I'm with Vangogh on saying congratulations on realizing that you needed professional help. A lot of people don't and their sites suffer for it.

jamesray50
11-29-2010, 04:10 AM
Jo (do you prefer Jo or Jo Ellen?) if the writing currently on the site is yours, I think you may be selling yourself short as a writer. If it's the writing of whoever you hired then my compliments to whoever you hired. I think it's great though that you can recognize what a professional copywriter can add to your business. So many people don't. Everyone can write. Few can write well. And even fewer can write well in a way that sells.

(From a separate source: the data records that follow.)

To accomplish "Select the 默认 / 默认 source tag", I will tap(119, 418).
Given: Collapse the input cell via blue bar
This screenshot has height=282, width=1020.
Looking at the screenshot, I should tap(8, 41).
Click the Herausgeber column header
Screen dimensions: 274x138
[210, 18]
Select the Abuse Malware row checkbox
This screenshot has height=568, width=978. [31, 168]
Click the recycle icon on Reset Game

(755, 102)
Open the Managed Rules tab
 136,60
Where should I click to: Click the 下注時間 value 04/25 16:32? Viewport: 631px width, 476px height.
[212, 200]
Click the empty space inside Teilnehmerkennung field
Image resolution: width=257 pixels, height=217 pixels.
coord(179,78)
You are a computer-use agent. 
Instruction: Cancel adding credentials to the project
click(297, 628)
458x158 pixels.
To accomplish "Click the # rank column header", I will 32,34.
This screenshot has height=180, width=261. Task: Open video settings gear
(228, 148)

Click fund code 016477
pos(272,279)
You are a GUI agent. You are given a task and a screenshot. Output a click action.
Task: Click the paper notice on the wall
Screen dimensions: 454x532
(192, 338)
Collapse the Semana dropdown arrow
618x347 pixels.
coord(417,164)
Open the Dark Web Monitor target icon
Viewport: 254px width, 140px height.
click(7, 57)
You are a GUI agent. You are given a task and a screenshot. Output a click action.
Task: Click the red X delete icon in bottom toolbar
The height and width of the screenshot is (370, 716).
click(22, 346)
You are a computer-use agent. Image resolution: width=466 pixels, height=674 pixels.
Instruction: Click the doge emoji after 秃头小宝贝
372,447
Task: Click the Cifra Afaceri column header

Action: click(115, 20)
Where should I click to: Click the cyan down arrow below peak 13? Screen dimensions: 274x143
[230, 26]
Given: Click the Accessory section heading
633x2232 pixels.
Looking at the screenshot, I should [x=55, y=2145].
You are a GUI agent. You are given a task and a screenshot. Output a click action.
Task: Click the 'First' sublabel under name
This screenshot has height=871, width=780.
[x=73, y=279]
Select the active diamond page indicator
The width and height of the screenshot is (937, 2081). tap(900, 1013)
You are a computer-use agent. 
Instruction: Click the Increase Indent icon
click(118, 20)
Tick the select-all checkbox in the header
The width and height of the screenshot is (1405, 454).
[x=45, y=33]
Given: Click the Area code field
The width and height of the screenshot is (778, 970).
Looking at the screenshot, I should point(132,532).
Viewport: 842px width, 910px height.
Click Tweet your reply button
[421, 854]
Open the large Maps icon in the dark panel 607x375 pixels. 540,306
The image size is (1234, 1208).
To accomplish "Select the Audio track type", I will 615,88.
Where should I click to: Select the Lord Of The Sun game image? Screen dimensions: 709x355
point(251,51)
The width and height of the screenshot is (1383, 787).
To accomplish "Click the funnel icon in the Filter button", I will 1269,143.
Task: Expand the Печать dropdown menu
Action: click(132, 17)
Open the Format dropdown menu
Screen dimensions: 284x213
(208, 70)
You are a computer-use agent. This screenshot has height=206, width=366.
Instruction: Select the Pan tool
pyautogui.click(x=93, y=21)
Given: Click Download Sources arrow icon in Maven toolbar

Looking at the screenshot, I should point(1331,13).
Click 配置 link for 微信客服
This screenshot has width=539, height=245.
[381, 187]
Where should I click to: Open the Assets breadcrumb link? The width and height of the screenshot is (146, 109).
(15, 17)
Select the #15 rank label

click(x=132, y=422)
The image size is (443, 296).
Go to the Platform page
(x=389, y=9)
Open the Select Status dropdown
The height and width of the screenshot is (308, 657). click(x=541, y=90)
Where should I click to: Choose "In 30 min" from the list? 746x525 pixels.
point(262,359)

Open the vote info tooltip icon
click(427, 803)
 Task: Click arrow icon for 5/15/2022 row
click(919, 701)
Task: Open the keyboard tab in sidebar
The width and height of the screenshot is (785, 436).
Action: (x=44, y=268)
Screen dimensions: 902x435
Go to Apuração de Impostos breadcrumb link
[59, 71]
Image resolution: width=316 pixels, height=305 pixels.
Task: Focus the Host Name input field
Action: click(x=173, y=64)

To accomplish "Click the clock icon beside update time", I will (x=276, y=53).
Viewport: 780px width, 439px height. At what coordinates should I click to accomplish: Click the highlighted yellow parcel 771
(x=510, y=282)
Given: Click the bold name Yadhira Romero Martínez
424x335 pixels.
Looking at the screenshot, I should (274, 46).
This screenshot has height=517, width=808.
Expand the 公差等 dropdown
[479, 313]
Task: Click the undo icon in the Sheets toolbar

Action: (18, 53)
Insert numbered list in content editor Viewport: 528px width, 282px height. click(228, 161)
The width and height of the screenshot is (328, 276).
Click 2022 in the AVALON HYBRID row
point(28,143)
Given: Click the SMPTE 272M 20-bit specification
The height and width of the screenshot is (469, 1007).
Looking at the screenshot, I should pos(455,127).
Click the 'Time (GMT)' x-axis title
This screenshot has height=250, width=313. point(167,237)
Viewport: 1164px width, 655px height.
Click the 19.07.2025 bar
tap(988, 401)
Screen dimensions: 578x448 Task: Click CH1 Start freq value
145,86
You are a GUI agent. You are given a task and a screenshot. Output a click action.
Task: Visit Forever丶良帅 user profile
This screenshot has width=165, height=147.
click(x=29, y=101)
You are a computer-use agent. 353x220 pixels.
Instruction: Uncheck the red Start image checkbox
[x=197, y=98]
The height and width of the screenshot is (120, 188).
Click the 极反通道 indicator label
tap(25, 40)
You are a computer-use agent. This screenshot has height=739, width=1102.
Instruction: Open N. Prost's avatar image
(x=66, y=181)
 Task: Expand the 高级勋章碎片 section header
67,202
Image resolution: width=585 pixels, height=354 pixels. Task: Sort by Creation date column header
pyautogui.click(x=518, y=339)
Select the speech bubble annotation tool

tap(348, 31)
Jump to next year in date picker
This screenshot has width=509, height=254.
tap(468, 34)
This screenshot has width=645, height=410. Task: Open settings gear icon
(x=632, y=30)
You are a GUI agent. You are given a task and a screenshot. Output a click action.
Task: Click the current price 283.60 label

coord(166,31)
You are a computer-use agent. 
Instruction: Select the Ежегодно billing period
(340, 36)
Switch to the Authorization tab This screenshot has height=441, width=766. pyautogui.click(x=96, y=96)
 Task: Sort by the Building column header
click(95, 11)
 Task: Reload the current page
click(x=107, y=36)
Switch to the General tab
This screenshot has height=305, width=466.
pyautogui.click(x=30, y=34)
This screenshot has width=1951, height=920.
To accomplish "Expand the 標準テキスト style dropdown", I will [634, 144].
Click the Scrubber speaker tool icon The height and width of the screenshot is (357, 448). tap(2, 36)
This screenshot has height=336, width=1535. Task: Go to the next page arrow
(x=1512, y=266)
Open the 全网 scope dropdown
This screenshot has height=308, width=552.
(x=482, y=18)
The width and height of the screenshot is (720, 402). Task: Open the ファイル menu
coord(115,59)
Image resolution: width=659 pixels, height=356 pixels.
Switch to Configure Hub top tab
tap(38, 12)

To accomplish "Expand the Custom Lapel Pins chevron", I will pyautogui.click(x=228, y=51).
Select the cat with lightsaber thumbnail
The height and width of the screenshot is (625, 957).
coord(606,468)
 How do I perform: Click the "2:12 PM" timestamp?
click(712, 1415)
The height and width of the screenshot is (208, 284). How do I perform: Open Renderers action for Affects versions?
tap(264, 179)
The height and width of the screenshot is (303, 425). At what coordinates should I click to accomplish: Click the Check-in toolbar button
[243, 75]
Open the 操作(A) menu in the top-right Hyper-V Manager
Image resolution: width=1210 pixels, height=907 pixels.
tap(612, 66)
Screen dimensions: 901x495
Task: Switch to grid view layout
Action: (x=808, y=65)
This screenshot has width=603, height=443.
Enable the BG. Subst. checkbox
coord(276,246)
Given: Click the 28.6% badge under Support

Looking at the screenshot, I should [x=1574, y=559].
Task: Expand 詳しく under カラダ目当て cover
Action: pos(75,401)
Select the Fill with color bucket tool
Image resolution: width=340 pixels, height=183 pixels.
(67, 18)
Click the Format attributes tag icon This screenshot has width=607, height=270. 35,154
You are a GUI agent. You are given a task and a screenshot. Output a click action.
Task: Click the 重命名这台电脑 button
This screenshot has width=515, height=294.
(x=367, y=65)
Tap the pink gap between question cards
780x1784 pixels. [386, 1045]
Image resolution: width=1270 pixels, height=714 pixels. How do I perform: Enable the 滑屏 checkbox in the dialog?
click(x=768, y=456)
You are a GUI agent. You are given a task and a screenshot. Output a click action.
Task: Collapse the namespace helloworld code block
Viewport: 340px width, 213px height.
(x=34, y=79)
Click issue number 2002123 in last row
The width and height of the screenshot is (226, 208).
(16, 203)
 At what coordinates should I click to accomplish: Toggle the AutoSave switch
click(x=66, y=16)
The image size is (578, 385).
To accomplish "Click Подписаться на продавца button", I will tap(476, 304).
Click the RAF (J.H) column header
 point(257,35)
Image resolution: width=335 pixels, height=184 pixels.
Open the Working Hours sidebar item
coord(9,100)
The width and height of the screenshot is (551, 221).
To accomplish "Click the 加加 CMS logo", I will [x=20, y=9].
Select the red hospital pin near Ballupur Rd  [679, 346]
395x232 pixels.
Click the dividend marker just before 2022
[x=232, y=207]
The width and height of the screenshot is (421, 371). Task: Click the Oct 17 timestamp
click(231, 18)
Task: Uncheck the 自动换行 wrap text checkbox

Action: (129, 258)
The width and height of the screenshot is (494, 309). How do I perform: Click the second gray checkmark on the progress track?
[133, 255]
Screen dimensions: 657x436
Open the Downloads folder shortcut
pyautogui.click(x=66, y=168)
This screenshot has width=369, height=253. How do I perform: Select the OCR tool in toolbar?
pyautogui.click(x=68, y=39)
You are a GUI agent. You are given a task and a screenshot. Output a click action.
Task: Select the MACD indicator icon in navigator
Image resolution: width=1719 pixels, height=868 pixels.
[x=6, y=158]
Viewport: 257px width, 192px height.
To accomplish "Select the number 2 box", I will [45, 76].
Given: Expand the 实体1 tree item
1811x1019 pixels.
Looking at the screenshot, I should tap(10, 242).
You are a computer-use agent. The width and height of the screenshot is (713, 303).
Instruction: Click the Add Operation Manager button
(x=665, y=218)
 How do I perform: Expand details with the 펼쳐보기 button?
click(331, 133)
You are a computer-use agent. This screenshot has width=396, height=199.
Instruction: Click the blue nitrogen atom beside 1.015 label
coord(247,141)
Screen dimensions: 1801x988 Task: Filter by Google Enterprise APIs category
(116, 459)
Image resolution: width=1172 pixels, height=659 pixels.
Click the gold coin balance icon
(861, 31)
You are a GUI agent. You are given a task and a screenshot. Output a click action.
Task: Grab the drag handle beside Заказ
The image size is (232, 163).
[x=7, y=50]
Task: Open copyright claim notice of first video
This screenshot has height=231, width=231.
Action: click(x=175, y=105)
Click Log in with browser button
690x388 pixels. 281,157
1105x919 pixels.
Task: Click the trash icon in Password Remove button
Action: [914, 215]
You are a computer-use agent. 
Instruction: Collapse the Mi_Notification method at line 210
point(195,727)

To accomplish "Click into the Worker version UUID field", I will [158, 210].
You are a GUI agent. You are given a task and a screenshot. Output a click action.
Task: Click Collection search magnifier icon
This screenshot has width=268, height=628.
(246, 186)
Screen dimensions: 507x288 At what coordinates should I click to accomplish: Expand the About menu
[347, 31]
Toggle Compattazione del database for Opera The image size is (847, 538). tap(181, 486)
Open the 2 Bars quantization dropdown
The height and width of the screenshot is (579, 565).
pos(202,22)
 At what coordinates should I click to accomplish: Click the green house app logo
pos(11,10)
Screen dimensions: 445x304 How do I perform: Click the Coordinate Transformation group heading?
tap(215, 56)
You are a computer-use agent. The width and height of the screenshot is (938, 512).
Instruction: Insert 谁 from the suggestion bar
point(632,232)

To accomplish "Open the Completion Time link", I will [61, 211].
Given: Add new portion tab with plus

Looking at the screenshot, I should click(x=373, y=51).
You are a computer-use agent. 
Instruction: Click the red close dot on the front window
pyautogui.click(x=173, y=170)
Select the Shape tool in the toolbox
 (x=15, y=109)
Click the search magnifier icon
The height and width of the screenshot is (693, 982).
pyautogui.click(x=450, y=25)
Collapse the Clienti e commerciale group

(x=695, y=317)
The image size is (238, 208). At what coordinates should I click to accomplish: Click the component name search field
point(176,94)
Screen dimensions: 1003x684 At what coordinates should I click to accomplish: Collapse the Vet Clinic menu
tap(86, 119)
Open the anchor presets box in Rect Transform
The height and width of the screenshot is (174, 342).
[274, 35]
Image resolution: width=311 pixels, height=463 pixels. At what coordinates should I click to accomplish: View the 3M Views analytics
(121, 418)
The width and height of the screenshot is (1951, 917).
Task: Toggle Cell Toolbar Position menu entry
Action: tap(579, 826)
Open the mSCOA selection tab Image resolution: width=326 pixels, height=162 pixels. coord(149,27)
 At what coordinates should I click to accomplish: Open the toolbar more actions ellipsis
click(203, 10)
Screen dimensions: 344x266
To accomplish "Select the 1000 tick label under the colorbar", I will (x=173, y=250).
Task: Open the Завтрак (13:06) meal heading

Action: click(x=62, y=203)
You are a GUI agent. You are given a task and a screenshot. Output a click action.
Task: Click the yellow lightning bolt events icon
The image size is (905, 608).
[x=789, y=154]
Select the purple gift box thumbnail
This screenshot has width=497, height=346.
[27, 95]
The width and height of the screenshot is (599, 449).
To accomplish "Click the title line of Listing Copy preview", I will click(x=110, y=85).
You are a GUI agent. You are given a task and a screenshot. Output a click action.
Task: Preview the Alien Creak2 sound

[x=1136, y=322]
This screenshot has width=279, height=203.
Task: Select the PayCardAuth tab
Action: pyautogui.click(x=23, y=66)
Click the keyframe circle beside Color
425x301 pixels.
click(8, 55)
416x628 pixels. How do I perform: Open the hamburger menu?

The writing is mine. I have changed it since I first wrote it, but I still don't like it. The person I have decided to hire had written a suggestion for me for the first paragraph and it was so much better than what I have now, that I decided that she could do much better for the rest of the page than I have done. I think this is one area where I need to spend little money.

Patrysha
11-30-2010, 05:36 PM
And I am ever so grateful as the money I've earned on the project helps me tackle another bill :-) I am the one Jo Ellen hired to do write for her home page based on the quick rewrite I did on her 2nd review thread. I'm sure she'll have it up for critique soon enough :-)

vangogh
12-01-2010, 12:14 PM
Funny, because somehow I knew it was you that had been hired Patrysha. I don't know why, but your name popped into my mind immediately. :)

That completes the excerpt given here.